Stop losses are a form of trend following in which you switch from risky assets, such as stocks, to a risk-free or fixed income asset after there are pre-determined cumulative losses. The random walk hypothesis (RWH) was widely accepted in the 1960s and 1970s. It was synonymous with market efficiency. It effectively eliminated any academic interest in stop loss rules. Under RWH, with stock returns being independent, stop losses would decrease a strategy's expected return.
There remains a cultural affinity to RWH despite strong contrary evidence now. This may explain why there is still considerable indifference to stop loss policies and trend following in general among institutional investors, who were schooled in old academic ideas.

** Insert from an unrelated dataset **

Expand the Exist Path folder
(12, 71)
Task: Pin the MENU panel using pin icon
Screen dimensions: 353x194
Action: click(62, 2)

In their paper, "When Do Stop-Loss Rules Stop Losses?", Kaminski and Lo (2013) show both theoretically and empirically that if stock returns have positive serial correlation (there is overwhelming evidence that they do), then stops can add value. Over monthly intervals of daily stock futures data from 1993 through 2011, the authors found that volatility-based stop loss rules could increase monthly returns 1.5% while substantially decreasing volatility. When stopped out of stocks, long-term bond futures are used as a safe harbor asset.
In "Taming Momentum Crashes: A Simple Stop-Loss Strategy", Han, Zhou, and Zhu (2014) showed the effectiveness of a stop loss overlay applied to a momentum-based strategy. The authors examined the top decile of U.S. stocks from 1926 through 2011 based on relative strength momentum over the preceding 6 months (the authors showed similar results using 12-month momentum). They sold any stock if it dropped 10% below the beginning price of the month. They followed the same procedure for short positions. Portfolios were rebalanced monthly.

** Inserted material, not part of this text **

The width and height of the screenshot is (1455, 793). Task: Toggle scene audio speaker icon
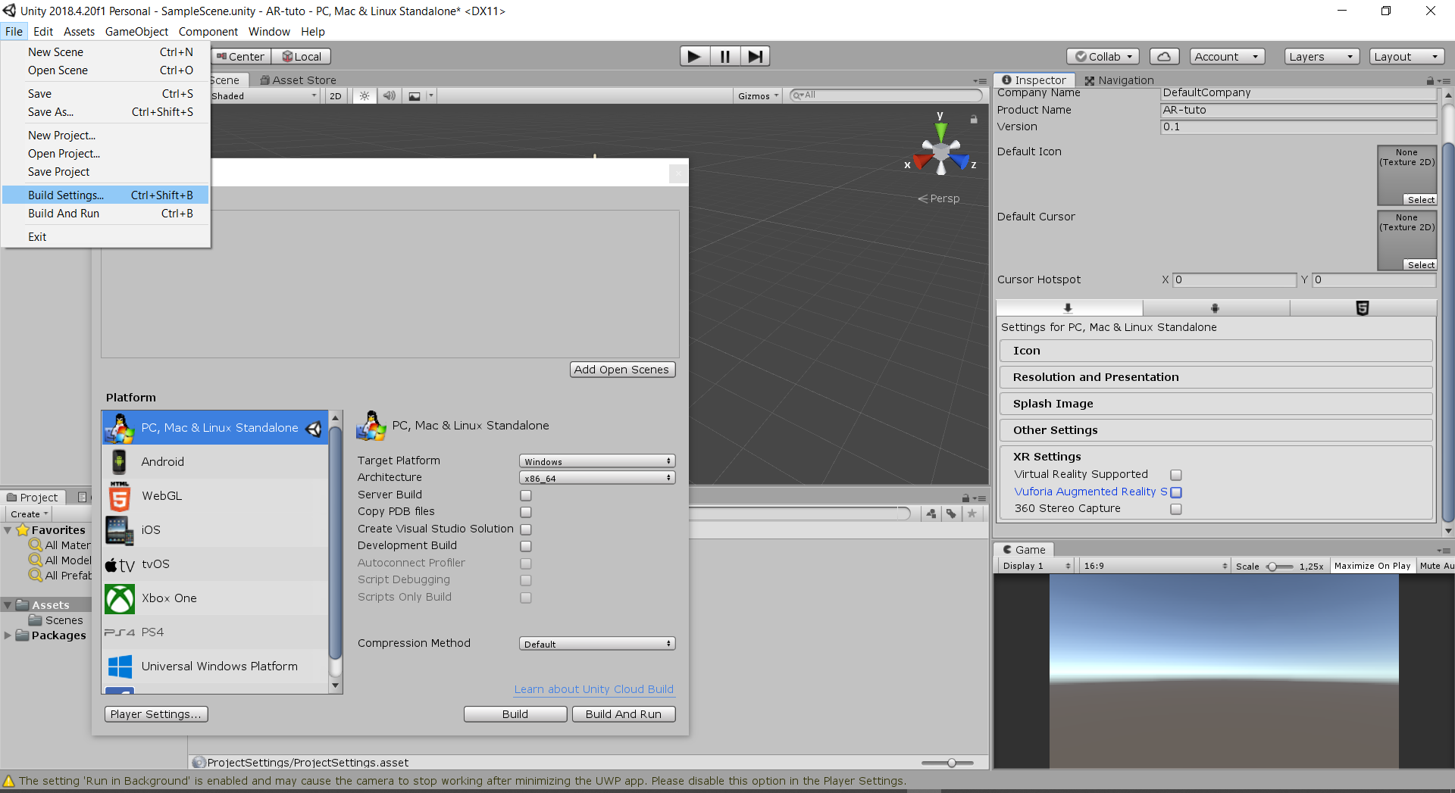point(389,96)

This stop loss strategy raised the average monthly return from 1.01% to 1.73% (buy and hold was 0.62%) and reduced the monthly standard deviation from 6.07% to 4.67%. Momentum crash risk (from short positions) was completely eliminated.

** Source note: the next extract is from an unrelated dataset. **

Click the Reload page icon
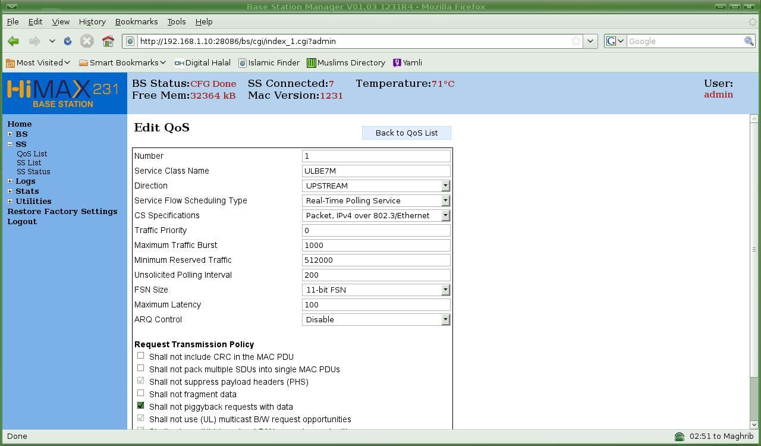Viewport: 761px width, 446px height. (x=68, y=41)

The worst monthly return for buy and hold was -28.98%, while the worst monthly return for an equally weighted momentum strategy was -49.79%, showing the increased risk of applying momentum to individual stocks. The stop loss overlay improved the worst monthly return to only -11.34%. For value weighted portfolios, the maximum monthly loss for momentum and stop loss portfolios were greater at -65.34% and -23.69%, respectively. Average returns and Sharpe ratios doubled by using stops.
This stop loss strategy had a positive skewness of 1.86, versus a negative skewness of -1.18 for the original momentum strategy, indicating a dramatic reduction in left tail risk when using stops.
Both these papers show theoretically and empirically that risk control overlays, such as stop loss rules, can have dramatically positive effects on momentum-based strategies. This applies also to other trend following forms of risk control, such as moving average filters and absolute momentum, that may work as well or better than stops (the subject of a future post). Stop losses and other trend following methods are a way to head off some of the usual pitfalls of human judgement, such as the disposition effect, loss aversion, ambiguity aversion, and flight to safety. There is no reason why they should not be used by all momentum investors.
 Stop loss strategies increased trading activity by 40%, but increases in return of about 70% helped overcome these high transaction costs.